A Coluna Bastidores chamou a atenção na edição do último dia 9 para o ‘esquema de correria do governador Geraldo Alckmin (PSDB)’ para conseguir entregar o maior número de obras possíveis em todo o Estado de SP até o dia 7 de abril – data em que deverá se afastar do cargo para concorrer à presidência do Brasil. A partir do dia 8, o Estado de SP deverá ser comandado pelo atual vice de Alckmin, o ex-deputado Marcio França (PSB).

Na coluna do dia 9 o Oi destacou informações da Folha de São Paulo sobre uma lista de projetos que Alckmin quer entregar nas próximas semanas e por fim o Oi questionou o fato de não existir (na relação divulgada pela Folha) nenhuma previsão de entrega de obras pelo governador na região do Alto Tietê. A lista da Folha indicaria então que Alckmin não deverá mais aparecer nesta região até a sua despedida do Palácio dos Bandeirantes.

O Oi afirmou ainda (na coluna do dia 9) que revelaria (a partir de hoje) as principais pendências e dívidas de Alckmin para com a região do Alto Tietê. E não existe ‘mancada maior de Alckmin’ com a região, mais precisamente com Suzano, que a história do Hospital Estadual de Suzano.

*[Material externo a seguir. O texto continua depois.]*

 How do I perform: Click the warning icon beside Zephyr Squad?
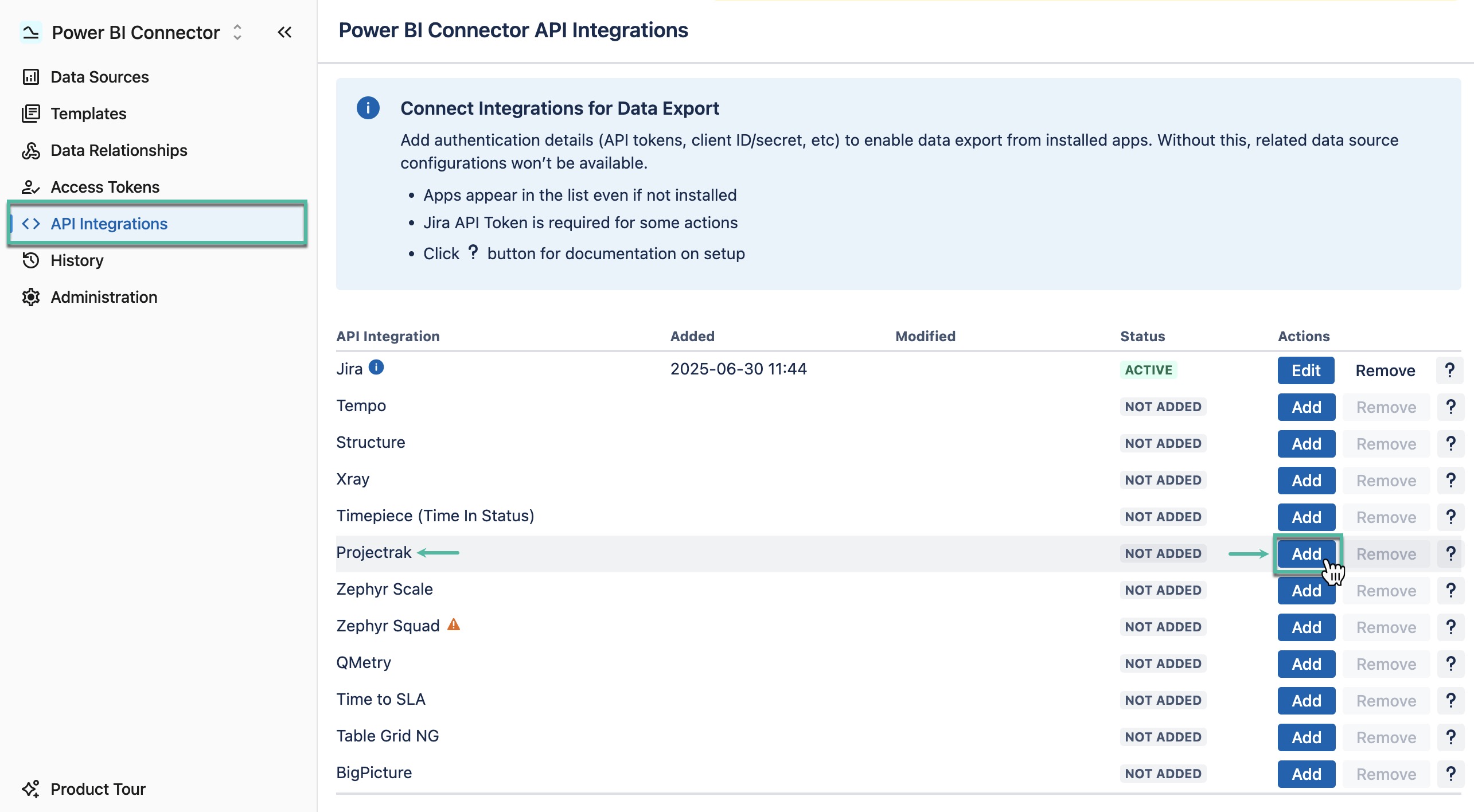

Trata-se de um ‘passa moleque’ histórico à Suzano e região, mesmo porque Alckmin quer inaugurar até o dia 7, hospitais estaduais/regionais em São José dos Campos, Sorocaba e Registro, mas do Hospital de Suzano nem se fala mais nada.

Como o aniversário de Suzano (69 anos) está bem perto, o Oi, que foi o responsável pelos principais questionamentos ao desrespeito do Estado para com Suzano (no caso da obra deste hospital) volta a chamar a atenção de Alckmin, do secretário de Saúde do Estado, David Uip, do prefeito e presidente do Condemat, Rodrigo Ashiuchi (PR) e dos deputados Estevam Galvão (DEM) e André do Prado (PR) sobre ‘quais migalhas’ (dos serviços) deste hospital construído ao lado do Hospital Auxiliar das Clínicas, Suzano e cidades do Alto Tietê, terão?